#### Action item:
Each line below must be reproduced exactly.
· · · ·
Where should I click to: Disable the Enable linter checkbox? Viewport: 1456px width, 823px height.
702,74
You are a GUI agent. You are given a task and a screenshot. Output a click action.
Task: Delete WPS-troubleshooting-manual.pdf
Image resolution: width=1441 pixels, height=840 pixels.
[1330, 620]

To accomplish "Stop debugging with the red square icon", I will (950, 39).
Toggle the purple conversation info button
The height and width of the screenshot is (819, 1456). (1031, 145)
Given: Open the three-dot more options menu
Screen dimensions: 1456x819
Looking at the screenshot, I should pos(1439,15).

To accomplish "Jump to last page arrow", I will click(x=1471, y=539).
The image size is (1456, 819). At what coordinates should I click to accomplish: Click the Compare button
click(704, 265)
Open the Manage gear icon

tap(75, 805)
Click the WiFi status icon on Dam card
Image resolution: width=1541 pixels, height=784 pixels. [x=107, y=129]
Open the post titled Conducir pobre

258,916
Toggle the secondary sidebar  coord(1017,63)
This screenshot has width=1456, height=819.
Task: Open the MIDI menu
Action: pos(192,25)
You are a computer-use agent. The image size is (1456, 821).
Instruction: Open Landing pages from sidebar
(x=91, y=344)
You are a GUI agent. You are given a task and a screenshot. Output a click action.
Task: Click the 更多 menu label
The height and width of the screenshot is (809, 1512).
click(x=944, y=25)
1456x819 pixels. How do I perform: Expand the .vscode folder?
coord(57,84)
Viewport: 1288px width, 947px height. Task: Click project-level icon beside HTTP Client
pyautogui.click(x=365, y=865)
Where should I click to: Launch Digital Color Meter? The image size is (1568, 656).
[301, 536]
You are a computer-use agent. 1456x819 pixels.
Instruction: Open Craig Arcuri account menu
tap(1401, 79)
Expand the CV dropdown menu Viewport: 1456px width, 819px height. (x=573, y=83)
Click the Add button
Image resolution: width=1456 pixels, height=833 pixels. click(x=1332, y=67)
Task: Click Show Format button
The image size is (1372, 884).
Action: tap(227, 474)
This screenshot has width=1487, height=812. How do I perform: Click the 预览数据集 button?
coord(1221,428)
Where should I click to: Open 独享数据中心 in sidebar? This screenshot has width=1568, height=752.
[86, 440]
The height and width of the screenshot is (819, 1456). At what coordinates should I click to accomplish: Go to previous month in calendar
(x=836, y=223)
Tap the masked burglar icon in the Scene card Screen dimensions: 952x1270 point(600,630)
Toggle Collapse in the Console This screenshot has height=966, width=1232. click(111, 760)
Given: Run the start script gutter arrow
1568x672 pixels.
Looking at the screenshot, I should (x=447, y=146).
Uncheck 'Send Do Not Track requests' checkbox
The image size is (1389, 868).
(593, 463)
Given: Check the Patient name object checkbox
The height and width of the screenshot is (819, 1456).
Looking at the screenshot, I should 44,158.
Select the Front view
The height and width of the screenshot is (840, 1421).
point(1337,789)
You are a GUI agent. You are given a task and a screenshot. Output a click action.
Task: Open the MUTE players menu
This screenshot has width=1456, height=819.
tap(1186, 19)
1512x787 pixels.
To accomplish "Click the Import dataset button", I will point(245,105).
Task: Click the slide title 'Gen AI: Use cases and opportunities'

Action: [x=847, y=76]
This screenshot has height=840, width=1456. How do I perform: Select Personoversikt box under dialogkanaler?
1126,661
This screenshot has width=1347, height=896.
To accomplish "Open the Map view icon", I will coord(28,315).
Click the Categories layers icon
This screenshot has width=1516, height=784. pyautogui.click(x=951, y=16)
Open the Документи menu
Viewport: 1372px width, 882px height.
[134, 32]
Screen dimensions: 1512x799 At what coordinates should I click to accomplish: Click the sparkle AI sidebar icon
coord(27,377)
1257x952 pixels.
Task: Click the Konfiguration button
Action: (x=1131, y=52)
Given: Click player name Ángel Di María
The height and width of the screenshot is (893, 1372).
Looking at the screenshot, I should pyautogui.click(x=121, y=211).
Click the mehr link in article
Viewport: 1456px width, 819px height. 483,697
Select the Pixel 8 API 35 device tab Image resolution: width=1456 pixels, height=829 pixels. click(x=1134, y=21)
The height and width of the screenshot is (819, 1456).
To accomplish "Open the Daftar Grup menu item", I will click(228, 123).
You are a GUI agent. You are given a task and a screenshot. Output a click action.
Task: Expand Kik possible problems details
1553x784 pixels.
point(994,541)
· · · ·
#### Written solution:
Where should I click to: Disable the Enable linter checkbox? Viewport: 1456px width, 823px height.
702,74
You are a GUI agent. You are given a task and a screenshot. Output a click action.
Task: Delete WPS-troubleshooting-manual.pdf
Image resolution: width=1441 pixels, height=840 pixels.
[1330, 620]

To accomplish "Stop debugging with the red square icon", I will (950, 39).
Toggle the purple conversation info button
The height and width of the screenshot is (819, 1456). (1031, 145)
Given: Open the three-dot more options menu
Screen dimensions: 1456x819
Looking at the screenshot, I should pos(1439,15).

To accomplish "Jump to last page arrow", I will click(x=1471, y=539).
The image size is (1456, 819). At what coordinates should I click to accomplish: Click the Compare button
click(704, 265)
Open the Manage gear icon

tap(75, 805)
Click the WiFi status icon on Dam card
Image resolution: width=1541 pixels, height=784 pixels. [x=107, y=129]
Open the post titled Conducir pobre

258,916
Toggle the secondary sidebar  coord(1017,63)
This screenshot has width=1456, height=819.
Task: Open the MIDI menu
Action: pos(192,25)
You are a computer-use agent. The image size is (1456, 821).
Instruction: Open Landing pages from sidebar
(x=91, y=344)
You are a GUI agent. You are given a task and a screenshot. Output a click action.
Task: Click the 更多 menu label
The height and width of the screenshot is (809, 1512).
click(x=944, y=25)
1456x819 pixels. How do I perform: Expand the .vscode folder?
coord(57,84)
Viewport: 1288px width, 947px height. Task: Click project-level icon beside HTTP Client
pyautogui.click(x=365, y=865)
Where should I click to: Launch Digital Color Meter? The image size is (1568, 656).
[301, 536]
You are a computer-use agent. 1456x819 pixels.
Instruction: Open Craig Arcuri account menu
tap(1401, 79)
Expand the CV dropdown menu Viewport: 1456px width, 819px height. (x=573, y=83)
Click the Add button
Image resolution: width=1456 pixels, height=833 pixels. click(x=1332, y=67)
Task: Click Show Format button
The image size is (1372, 884).
Action: tap(227, 474)
This screenshot has width=1487, height=812. How do I perform: Click the 预览数据集 button?
coord(1221,428)
Where should I click to: Open 独享数据中心 in sidebar? This screenshot has width=1568, height=752.
[86, 440]
The height and width of the screenshot is (819, 1456). At what coordinates should I click to accomplish: Go to previous month in calendar
(x=836, y=223)
Tap the masked burglar icon in the Scene card Screen dimensions: 952x1270 point(600,630)
Toggle Collapse in the Console This screenshot has height=966, width=1232. click(111, 760)
Given: Run the start script gutter arrow
1568x672 pixels.
Looking at the screenshot, I should (x=447, y=146).
Uncheck 'Send Do Not Track requests' checkbox
The image size is (1389, 868).
(593, 463)
Given: Check the Patient name object checkbox
The height and width of the screenshot is (819, 1456).
Looking at the screenshot, I should 44,158.
Select the Front view
The height and width of the screenshot is (840, 1421).
point(1337,789)
You are a GUI agent. You are given a task and a screenshot. Output a click action.
Task: Open the MUTE players menu
This screenshot has width=1456, height=819.
tap(1186, 19)
1512x787 pixels.
To accomplish "Click the Import dataset button", I will point(245,105).
Task: Click the slide title 'Gen AI: Use cases and opportunities'

Action: [x=847, y=76]
This screenshot has height=840, width=1456. How do I perform: Select Personoversikt box under dialogkanaler?
1126,661
This screenshot has width=1347, height=896.
To accomplish "Open the Map view icon", I will coord(28,315).
Click the Categories layers icon
This screenshot has width=1516, height=784. pyautogui.click(x=951, y=16)
Open the Документи menu
Viewport: 1372px width, 882px height.
[134, 32]
Screen dimensions: 1512x799 At what coordinates should I click to accomplish: Click the sparkle AI sidebar icon
coord(27,377)
1257x952 pixels.
Task: Click the Konfiguration button
Action: (x=1131, y=52)
Given: Click player name Ángel Di María
The height and width of the screenshot is (893, 1372).
Looking at the screenshot, I should pyautogui.click(x=121, y=211).
Click the mehr link in article
Viewport: 1456px width, 819px height. 483,697
Select the Pixel 8 API 35 device tab Image resolution: width=1456 pixels, height=829 pixels. click(x=1134, y=21)
The height and width of the screenshot is (819, 1456).
To accomplish "Open the Daftar Grup menu item", I will click(228, 123).
You are a GUI agent. You are given a task and a screenshot. Output a click action.
Task: Expand Kik possible problems details
1553x784 pixels.
point(994,541)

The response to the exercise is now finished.